### Directions
Only reproduce the lines from the line containing "This screenshot has height=364, width=635." onward, exactly, through the final line of the data below.

### Study material
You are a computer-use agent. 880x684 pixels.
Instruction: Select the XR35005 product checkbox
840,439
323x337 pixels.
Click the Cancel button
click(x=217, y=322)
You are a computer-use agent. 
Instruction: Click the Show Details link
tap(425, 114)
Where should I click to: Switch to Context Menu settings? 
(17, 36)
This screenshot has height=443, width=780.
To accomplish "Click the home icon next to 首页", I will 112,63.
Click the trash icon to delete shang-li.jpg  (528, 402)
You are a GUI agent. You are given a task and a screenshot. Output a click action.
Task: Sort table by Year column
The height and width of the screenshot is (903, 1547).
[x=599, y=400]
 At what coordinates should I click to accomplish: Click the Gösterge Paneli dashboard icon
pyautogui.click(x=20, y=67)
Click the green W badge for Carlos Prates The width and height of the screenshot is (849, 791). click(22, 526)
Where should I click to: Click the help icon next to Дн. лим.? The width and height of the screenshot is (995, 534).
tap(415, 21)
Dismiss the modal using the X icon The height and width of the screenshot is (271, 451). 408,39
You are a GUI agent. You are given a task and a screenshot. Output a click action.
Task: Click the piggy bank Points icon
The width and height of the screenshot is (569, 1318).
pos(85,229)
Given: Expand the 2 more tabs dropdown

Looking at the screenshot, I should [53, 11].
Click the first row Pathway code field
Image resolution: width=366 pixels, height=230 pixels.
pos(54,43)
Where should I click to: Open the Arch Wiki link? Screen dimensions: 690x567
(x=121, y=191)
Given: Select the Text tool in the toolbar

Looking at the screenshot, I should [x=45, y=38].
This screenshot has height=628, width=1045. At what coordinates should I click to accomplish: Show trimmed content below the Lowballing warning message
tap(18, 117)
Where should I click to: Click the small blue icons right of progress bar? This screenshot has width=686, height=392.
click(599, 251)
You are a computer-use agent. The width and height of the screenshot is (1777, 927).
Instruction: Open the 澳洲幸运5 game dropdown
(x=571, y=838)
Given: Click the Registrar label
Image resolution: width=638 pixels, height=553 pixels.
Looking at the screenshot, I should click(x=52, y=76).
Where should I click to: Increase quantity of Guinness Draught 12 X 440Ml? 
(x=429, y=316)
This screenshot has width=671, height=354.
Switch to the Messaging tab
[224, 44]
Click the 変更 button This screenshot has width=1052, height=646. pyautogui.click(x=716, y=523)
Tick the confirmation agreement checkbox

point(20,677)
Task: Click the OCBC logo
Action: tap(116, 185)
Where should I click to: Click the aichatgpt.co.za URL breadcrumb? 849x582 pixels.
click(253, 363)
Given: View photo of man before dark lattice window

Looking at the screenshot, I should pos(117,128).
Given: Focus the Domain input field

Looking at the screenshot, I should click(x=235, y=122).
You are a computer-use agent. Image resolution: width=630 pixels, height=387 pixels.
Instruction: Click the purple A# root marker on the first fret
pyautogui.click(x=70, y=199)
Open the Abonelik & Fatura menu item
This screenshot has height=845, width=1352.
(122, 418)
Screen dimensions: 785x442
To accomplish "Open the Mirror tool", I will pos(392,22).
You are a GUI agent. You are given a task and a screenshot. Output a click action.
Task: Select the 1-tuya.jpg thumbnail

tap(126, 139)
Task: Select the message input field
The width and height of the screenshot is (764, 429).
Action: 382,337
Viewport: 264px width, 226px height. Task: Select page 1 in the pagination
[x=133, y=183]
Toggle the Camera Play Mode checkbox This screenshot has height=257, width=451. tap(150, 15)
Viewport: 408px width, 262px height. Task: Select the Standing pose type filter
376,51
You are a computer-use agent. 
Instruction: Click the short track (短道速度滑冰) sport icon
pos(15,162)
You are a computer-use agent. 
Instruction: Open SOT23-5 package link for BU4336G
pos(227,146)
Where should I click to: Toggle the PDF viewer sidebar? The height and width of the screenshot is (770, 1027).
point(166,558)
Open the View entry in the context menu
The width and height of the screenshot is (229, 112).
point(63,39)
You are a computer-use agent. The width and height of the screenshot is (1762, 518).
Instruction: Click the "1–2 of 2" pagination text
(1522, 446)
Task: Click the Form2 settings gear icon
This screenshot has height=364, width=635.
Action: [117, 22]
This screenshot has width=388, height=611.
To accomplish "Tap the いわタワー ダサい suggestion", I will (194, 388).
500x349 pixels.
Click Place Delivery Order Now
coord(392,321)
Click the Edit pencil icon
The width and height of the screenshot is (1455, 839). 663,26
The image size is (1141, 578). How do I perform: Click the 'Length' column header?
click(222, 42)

### Exercise answer
This screenshot has height=364, width=635.
Action: [117, 22]
This screenshot has width=388, height=611.
To accomplish "Tap the いわタワー ダサい suggestion", I will (194, 388).
500x349 pixels.
Click Place Delivery Order Now
coord(392,321)
Click the Edit pencil icon
The width and height of the screenshot is (1455, 839). 663,26
The image size is (1141, 578). How do I perform: Click the 'Length' column header?
click(222, 42)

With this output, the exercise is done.